The new CHA confronts the legal issues between rental companies allowing sub-hire that arise in Australia's PPSA (Personal Properties Securities Act), which came into effect 1 February, 2012. The agreement complements the existing Master Agreement, already available to association members.
The PPS Act essentially requires all personal property in Australia to be registered on the national PPS Register to protect ownership or to mitigate title over the item.
Phil Newby, Chief Executive Officer of the HRIA said: “Under the PPSA, the interest of a hire business that allows its customer to sub-hire is dependent on the steps the customer takes to protect itself.
“The equipment can be lost because of matters beyond the control of the hire business if the customer on-hires and doesn’t look after the interest in the equipment,” Mr Newby said.
“This adds a new level of risk that can't be effectively controlled by hire businesses. Since the inception of the PPSA, this has led to a loss of confidence between some hire businesses. The introduction of the association driven CHA will however, provide instruction and a measure of protection for hire businesses hiring equipment that may be used for sub-hire.

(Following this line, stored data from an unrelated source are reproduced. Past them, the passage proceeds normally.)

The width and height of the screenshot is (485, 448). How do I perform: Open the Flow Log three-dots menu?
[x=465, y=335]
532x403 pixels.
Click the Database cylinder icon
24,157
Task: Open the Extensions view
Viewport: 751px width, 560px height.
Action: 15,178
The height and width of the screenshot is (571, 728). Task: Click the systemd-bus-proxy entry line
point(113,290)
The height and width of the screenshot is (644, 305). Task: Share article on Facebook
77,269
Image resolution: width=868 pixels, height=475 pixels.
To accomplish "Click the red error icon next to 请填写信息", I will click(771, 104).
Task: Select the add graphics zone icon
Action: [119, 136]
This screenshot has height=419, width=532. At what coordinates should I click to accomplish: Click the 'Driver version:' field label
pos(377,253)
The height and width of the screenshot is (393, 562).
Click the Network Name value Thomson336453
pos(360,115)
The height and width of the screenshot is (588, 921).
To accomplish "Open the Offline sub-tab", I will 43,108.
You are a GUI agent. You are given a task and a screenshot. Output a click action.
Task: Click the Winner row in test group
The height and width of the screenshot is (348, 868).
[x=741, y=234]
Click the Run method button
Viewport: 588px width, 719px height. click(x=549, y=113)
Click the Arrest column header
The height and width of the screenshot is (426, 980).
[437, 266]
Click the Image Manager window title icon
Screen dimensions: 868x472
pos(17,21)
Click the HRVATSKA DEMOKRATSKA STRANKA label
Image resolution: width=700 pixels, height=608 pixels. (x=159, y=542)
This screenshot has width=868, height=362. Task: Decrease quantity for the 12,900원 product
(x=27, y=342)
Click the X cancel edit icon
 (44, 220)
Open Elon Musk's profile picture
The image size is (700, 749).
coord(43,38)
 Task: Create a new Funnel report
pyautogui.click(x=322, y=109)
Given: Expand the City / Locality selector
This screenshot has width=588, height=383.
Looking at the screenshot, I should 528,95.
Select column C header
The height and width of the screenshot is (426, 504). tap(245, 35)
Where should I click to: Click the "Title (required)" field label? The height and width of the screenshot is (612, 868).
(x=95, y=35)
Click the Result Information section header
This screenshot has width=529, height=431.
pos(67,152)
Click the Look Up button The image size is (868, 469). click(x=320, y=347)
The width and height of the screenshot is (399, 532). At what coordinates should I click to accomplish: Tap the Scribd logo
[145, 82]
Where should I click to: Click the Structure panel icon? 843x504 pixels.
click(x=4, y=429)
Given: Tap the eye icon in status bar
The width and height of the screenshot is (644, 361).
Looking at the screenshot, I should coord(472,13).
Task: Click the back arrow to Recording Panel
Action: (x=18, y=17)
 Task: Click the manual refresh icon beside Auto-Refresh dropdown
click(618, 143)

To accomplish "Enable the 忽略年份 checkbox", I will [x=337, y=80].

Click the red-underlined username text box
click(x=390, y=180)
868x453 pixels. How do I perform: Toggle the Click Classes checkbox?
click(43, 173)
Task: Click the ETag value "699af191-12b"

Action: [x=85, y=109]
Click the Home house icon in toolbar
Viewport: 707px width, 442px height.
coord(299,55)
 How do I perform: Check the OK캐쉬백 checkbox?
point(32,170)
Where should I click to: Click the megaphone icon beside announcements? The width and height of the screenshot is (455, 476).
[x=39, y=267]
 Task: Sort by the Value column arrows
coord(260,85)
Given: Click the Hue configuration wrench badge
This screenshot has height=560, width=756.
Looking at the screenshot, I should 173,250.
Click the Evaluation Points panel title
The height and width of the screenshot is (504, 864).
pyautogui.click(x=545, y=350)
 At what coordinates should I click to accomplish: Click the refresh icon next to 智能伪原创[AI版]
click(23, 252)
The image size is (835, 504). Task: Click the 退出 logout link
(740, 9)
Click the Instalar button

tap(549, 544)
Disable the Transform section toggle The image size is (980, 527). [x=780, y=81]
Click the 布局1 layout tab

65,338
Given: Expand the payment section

“Of course members must ensure all hire agreements are checked by their own legal team to make sure it effectively covers their specific type of business.”
Mr Newby also reminded members and the industry as a whole that the transitional protection period since the introduction of the PPS Act is coming to an end.
He highlighted a recent court decision (Maiden Civil Case) which confirms hire businesses are vulnerable to loss of equipment if they do not perfect their interest by registration.
“This case involves the issue of transitional protection and confirms there are gaps and exceptions in the legislation. The majority of members will only have a small proportion of their rental fleet still out on hire relating to equipment hired out prior to 30 January, 2012. It is worthwhile for members to check what is still on hire and get legal advice on what to do to ensure it is covered under the PPSA.
“All other rentals that have occurred since the start of the PPS Act will be covered by Master Agreements, but of course, only if members have implemented Master Agreements,” Mr Newby said.
“The PPSA brings particular risks in relation to cross hire. For example: An owner hires a mixer to a hirer for 13 months and perfects the security interest by (PPSR) registration against the hirer. The hirer then sub-hires to a user for 12 months and 28 days. If the hirer does not also perfect the security interest by registering against the user on the PPS Register, the owner’s rights to the mixer may be lost if the user wrongfully sells it or if the user becomes insolvent. If both the user and hirer are insolvent the owner may sustain an absolute loss,” Mr Newby said.